• **GIVEN TEXT**
┄┄┄┄┄┄┄┄┄┄┄┄┄┄┄┄┄┄┄┄

Mawere responds to Gono on indigenisation

http://nehandaradio.com/

on May 16, 2013 at 1:16 pm

By Mutumwa Mawere

In 1980, President Robert Mugabe was alive to the link between national 
unity, peace and progress and his words at independence sought to provide a 
guide as to what was to be expected. As we look back, we are compelled to 
review the progress made during the last 33 years.

Mugabe said: “Let us rejoice over our independence and recognise in it the 
need to dedicate ourselves to national unity, peace and progress.”

It is ironic that the forthcoming elections will be fought on the basis of 
which party can deliver the promise of shared prosperity when in 1980 this 
was the primary objective.

Notwithstanding, debate on indigenisation still rages on, but the divergent 
views on how best to approach the financial sector exposes the glaring lack 
of leadership on this key and fundamental public policy issue.

Reserve Bank of Zimbabwe (RBZ) governor Gideon Gono has expressed 
unhappiness about what he describes as the “one-size-fits-all” approach to 
indigenisation and economic empowerment.

In an article entitled ‘Reckless indigenisation disruptive to economy’, Gono 
seeks to advance his position that the approach to indigenisation that has 
so far been pursued by Indigenisation Minister Saviour Kasukuwere is 
reckless and disruptive to the economy.

Gono has a record that speaks volumes about what he believes in and it is 
important that the opportunity that he has opened by joining the battle of 
ideas on what matters to the future of Zimbabwe is taken advantage of.

Gono makes the point that he has some valuable experiences that inform his 
worldview why the financial sector ought to be treated with caution and why 
Kasukuwere’s “one-size-fits-all” approach to indigenisation of the financial 
sector is considered by him to be inappropriate, disruptive and dangerous.

It is significant that Kasukuwere is a member of Mugabe’s Cabinet and 
although Gono and he were both appointed by Mugabe, it would appear that 
Gono’s statement above, if taken to its logical conclusion, would seem to 
suggest that it is aimed at Mugabe who has failed to rein in Kasukuwere.

Although Mugabe to whom the attack by Gono seems to be aimed at, has not yet 
weighed in fully on his vision regarding the kind of reforms that need to be 
undertaken in the financial sector in order to advance the cause, what is 
now clear is that after 33 years in office, clarity on what needs to happen 
remains elusive at the top of the political chain.

Gono’s argument in support of indigenisation of a different kind in the 
financial sector is betrayed by an acceptance that the need for 
indigenisation is long-overdue and desirable.

┄┄┄┄┄┄┄┄┄┄┄┄┄┄┄┄┄┄┄┄

• **DATA SHOWN**
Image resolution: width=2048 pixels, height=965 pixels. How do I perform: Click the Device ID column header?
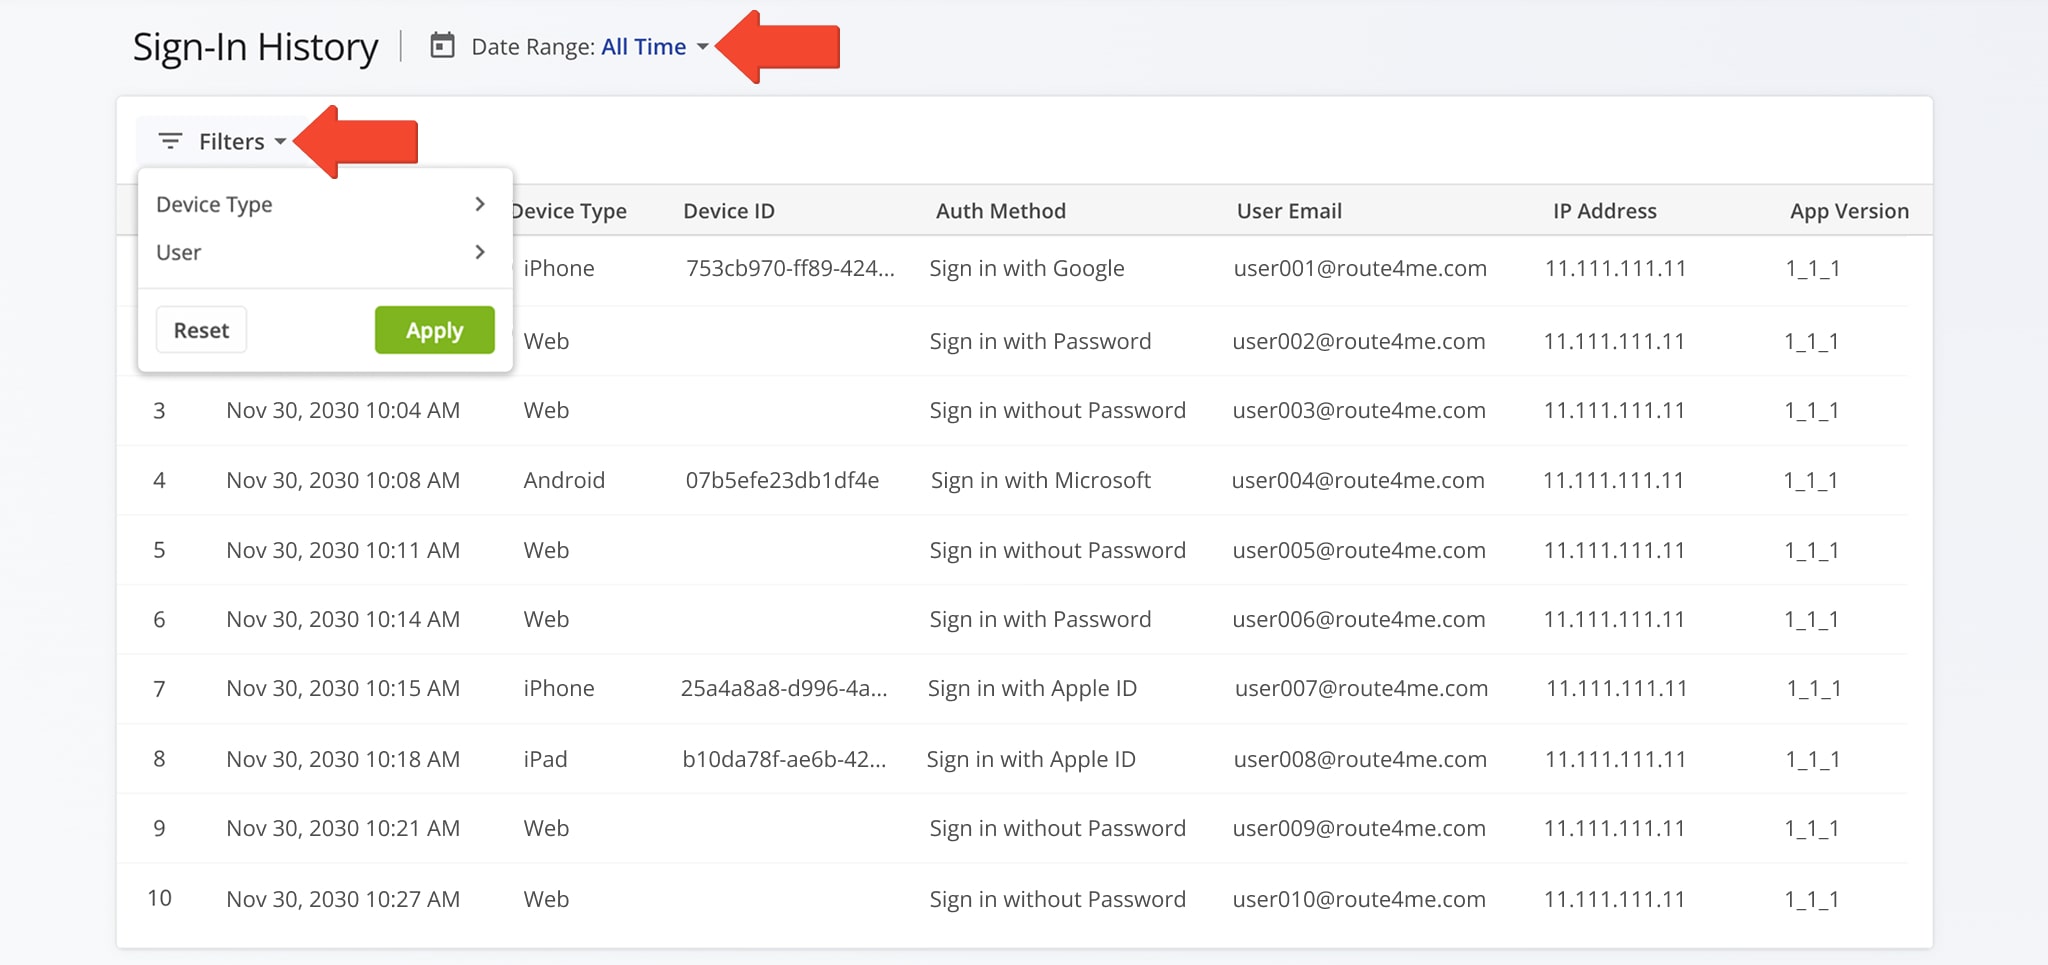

┄┄┄┄┄┄┄┄┄┄┄┄┄┄┄┄┄┄┄┄

• **COMPLETE THE FOLLOWING**
• 1. Repeat the passage of the indigenisation article that begins with the words "on May 16, 2013" and ends with "last 33 years.", word for word.
• 2. Write what follows the last sentence of the indigenisation article, continuing it from where it stops.

• **ANSWER SET**
• 1.
on May 16, 2013 at 1:16 pm

By Mutumwa Mawere

In 1980, President Robert Mugabe was alive to the link between national 
unity, peace and progress and his words at independence sought to provide a 
guide as to what was to be expected. As we look back, we are compelled to 
review the progress made during the last 33 years.

• 2.
If this is the starting point of his worldview, then it cannot be argued 
that there should be any “sacred cows” for doing so would easily permit 
confusion. Surely, if ownership is an important variable in asserting the 
inclusive agenda, then one cannot then advance the argument of sector 
exclusion.

One must accept that each enterprise is unique and, therefore, must be 
understood and if shareholding restructuring purely to address perceived 
historical commercial injuries is bad for the financial sector, it cannot be 
good, for instance, in the mining or any other sector.

It is evident that the arguments that Gono seems to be advancing are 
premised on the belief that while indigenisation is good, it is disruptive 
only where he is involved in.

He makes the point that: “Any deals that foreign banks in this market 
voluntarily or involuntarily enter into and sign-off without prior approval 
will remain ‘deals on paper’ — basically null and void” as if to suggest 
that the buck stops at him which would place him as a de-facto President of 
the financial sector.

In any functioning constitutional democracy, one would expect Gono and 
Kasukuwere to have ventilated their strong views in appropriate foras, but 
alas it would appear that such platforms no longer exist in Zimbabwe.

The indigenisation law was enacted in 2007 and one would naturally have 
expected that prior to its enactment, the direction and approach of the 
program ought to have been thought out so that the legislation would have 
made the exception that Gono is proposing albeit after the establishment of 
a Ministry of the same government that he is serving and a Minister having 
been appointed who remains a rising star of the party and a leading advocate 
of indigenisation.

Why would the President choose to remain silent while two bulls in his camp 
are fighting for attention?

Gono believes that indigenisation is only poisonous if applied to the 
financial sector and that shareholding ought not to be the critical focus 
and yet his principal, Mugabe, is clear that ownership is important.

Gono maintains that: “Like any national programme, the indigenisation and 
economic empowerment programme must be implemented in a manner that respects 
the entire legislative mapping of Zimbabwe as represented by various pieces 
of legislation on our books that seek to create checks and balances against 
potentially domineering legislative elephants in the living room, so to 
speak. The following are some of the critical pieces of legislation and 
regulatory frameworks to be respected: Banking Act, Chapter 24:20; Reserve 
Bank Act, Chapter 22:15; Bilateral Investment Promotion and Protection 
Agreements; Competition Act, Chapter 14:28 and Corporate Governance 
Framework for Parastatals of which National Indigenisation and Economic 
Empowerment Board is part of.”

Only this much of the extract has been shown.